**Exercises to complete:**
a) Which sources does the text on Arctic shipping fuel cite in parentheses? List each one once.
b) How would you say "There are some private sector initiatives focused on fuel-switching." in Spanish? It is a sentence from the text on Arctic shipping fuel.

In June 2021, the IMO approved a ban of HFO in the Arctic through draft amendments to MARPOL Annex; however, the Arctic nations’ own ships are exempted from the ban for another five years (Comer et al., 2017; The Canadian Press, 2020). Due to this and other exemptions, an estimated three quarters of ships will be eligible for exemption from the ban (Saul, 2021). As the commonly-used replacement fuels to HFO are distillate fuels (MDO and MGO), this measure won’t have a positive impact on emissions unless it considers low-carbon alternative fuels such as biofuels and fuel cells, which could potentially serve as an alternative to HFO in the Arctic (Roy & Comer, 2017).

There are some private sector initiatives focused on fuel-switching. In June 2019, Maersk, the world’s largest container shipping company, pledged to achieve net-zero emissions from operations in 2050 and to have developed commercially viable carbon neutral vessels by 2030 (MAERSK, 2019). Key area of work will consist of developing new fuels and vessel technologies and optimising networks, including building a new supply chain (MAERSK, 2019).

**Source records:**
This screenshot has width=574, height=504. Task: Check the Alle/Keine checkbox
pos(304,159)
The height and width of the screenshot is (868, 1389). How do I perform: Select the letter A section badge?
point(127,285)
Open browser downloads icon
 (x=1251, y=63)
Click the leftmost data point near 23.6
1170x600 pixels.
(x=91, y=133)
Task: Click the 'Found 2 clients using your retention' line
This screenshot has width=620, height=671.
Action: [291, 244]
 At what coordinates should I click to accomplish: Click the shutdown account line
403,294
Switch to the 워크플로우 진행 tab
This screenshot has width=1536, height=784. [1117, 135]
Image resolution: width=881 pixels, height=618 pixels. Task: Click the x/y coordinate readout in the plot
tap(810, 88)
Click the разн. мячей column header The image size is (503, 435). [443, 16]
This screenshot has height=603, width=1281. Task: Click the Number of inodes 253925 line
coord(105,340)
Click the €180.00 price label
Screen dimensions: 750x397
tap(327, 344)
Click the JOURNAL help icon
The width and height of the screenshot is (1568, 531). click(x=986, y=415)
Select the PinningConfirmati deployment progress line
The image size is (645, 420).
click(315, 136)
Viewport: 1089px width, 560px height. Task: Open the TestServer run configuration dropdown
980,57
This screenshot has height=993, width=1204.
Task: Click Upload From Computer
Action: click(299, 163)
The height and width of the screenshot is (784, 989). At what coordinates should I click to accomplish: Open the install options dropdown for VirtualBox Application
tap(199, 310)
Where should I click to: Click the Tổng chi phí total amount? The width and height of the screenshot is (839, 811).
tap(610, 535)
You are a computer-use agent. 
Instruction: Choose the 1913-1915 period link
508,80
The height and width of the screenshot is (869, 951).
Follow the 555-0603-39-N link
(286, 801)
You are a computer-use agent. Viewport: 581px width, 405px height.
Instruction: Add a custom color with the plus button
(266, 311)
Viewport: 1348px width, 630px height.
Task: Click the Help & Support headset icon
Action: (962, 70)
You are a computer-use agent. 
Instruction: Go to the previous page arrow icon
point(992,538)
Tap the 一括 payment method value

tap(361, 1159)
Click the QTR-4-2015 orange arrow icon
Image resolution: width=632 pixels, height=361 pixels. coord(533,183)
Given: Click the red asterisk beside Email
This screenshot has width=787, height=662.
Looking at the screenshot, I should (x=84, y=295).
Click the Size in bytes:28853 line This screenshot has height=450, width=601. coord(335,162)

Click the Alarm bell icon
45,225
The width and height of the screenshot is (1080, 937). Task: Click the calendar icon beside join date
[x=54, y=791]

**Answers per task:**
a)
- Comer et al., 2017
- The Canadian Press, 2020
- Saul, 2021
- Roy & Comer, 2017
- MAERSK, 2019

b) Hay algunas iniciativas del sector privado centradas en el cambio de combustible.